Tapis Rouge pour Germain Bittou NAMA, Directeur de Publication du Journal “l’Evènement “

Tapis Rouge pour Germain Bittou NAMA, Directeur de Publication du Journal “l’Evènement “

Cette semaine, nous déroulons notre tapis à Germain Bittou NAMA. Un homme de lettres, un professeur de Philosophie. Entre les classes et son domicile, il n’a cessé de cogiter pardon, de “philosopher ” et d’investiguer pour que triomphent la justice et la vérité dans son pays.


Engagé dans un combat sans merci contre l’injustice et l’impunité, Germain Bittou NAMA fait connaissance du journaliste émérite Norbert ZONGO alors directeur fondateur du Journal “l’Indépendant”. Mus par les mêmes idéaux, les deux hommes ne feront désormais qu’un en matière de journalisme d’investigation. Plongeant tour à tour leur plume dans le même encrier, ils ont grandement contribué par leurs écrits à l’éveil des consciences de nombreux lecteurs, jusqu’au jour où le second (Norbert ZONGO) tomba sous les balles assassines d’un commando armé. Mais c’était sans compter avec la détermination de Germain NAMA, désormais orphelin et intérimaire de la direction du journal de son ancien compagnon. Avec d’autres confrères, la jeunesse, les syndicats et une opposition politique de plus en plus forte, il accentua la pression à travers surtout son bimensuel “l’Evénement” pour que plus rien ne soit comme avant au Burkina Faso.
Tapis Rouge enfin pour Bittou NAMA, un père dont l’engagement va au-delà du journalisme. Il y a 20 ans de cela, rares étaient les parents qui acceptaient que leurs enfants embrassent une carrière d’artiste. Mais une fois encore, Germain Bittou NAMA a fait l’exception. Lisez plutôt !

▶ Tâche: Recopiez à l'identique le passage de l'article sur Germain Bittou NAMA situé entre « Tapis Rouge enfin » et « Lisez plutôt ! », ces deux extraits inclus.

▶ Données fournies:
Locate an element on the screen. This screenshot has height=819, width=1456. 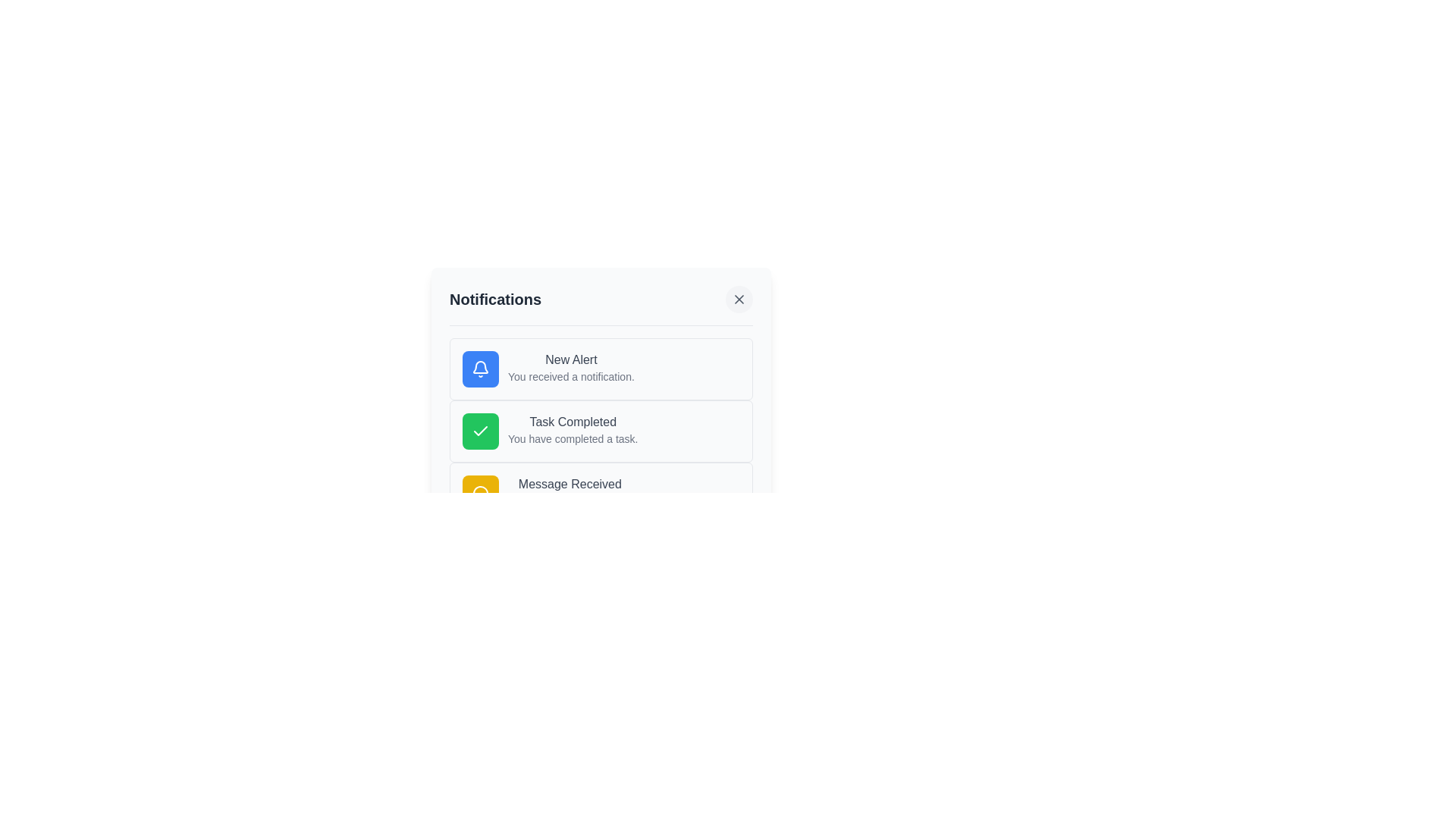
the green checkmark icon located to the left of the 'Task Completed' notification text, indicating a completed task is located at coordinates (479, 431). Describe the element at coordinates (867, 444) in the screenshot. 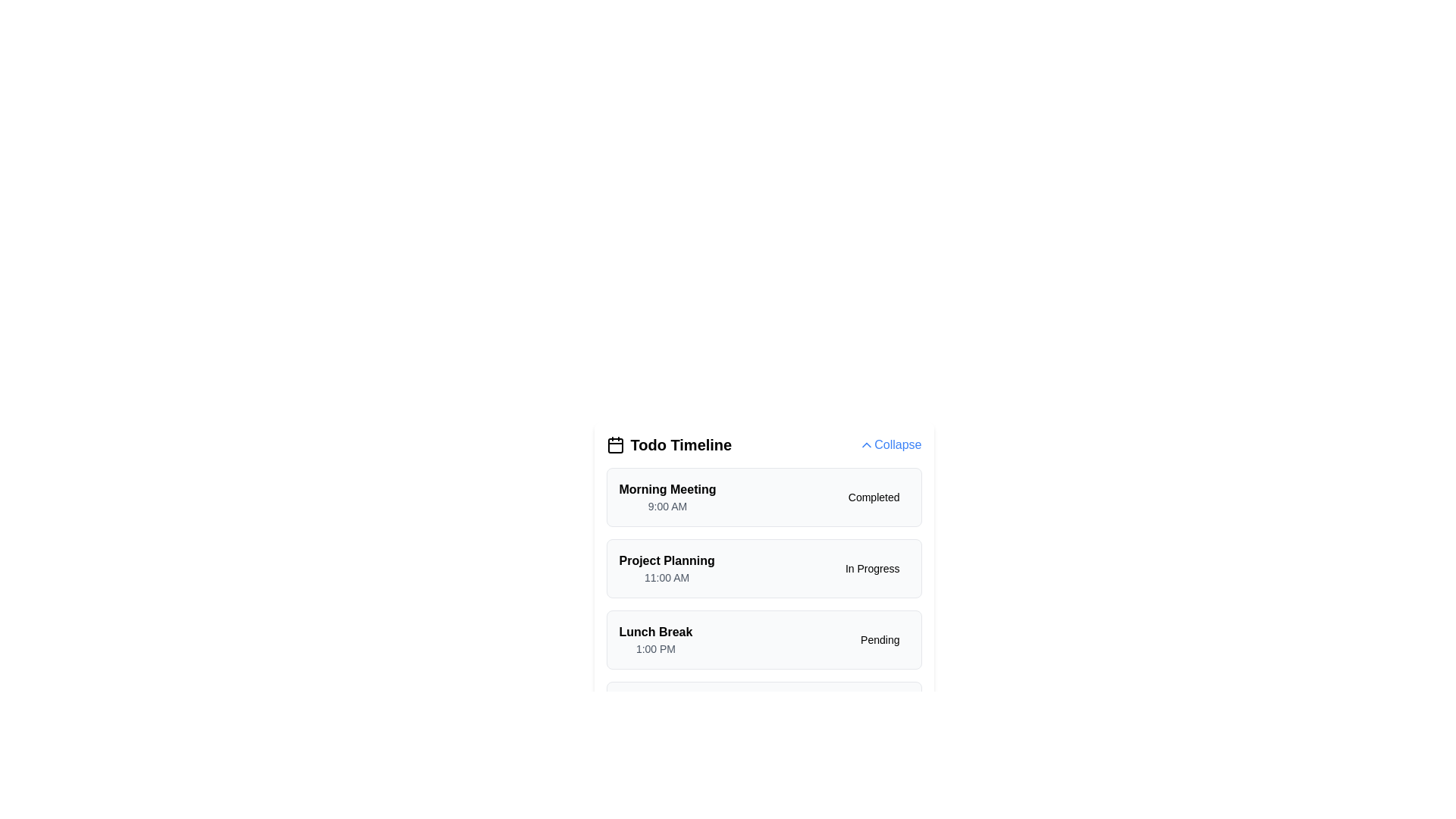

▶ Réponse:
Tapis Rouge enfin pour Bittou NAMA, un père dont l’engagement va au-delà du journalisme. Il y a 20 ans de cela, rares étaient les parents qui acceptaient que leurs enfants embrassent une carrière d’artiste. Mais une fois encore, Germain Bittou NAMA a fait l’exception. Lisez plutôt !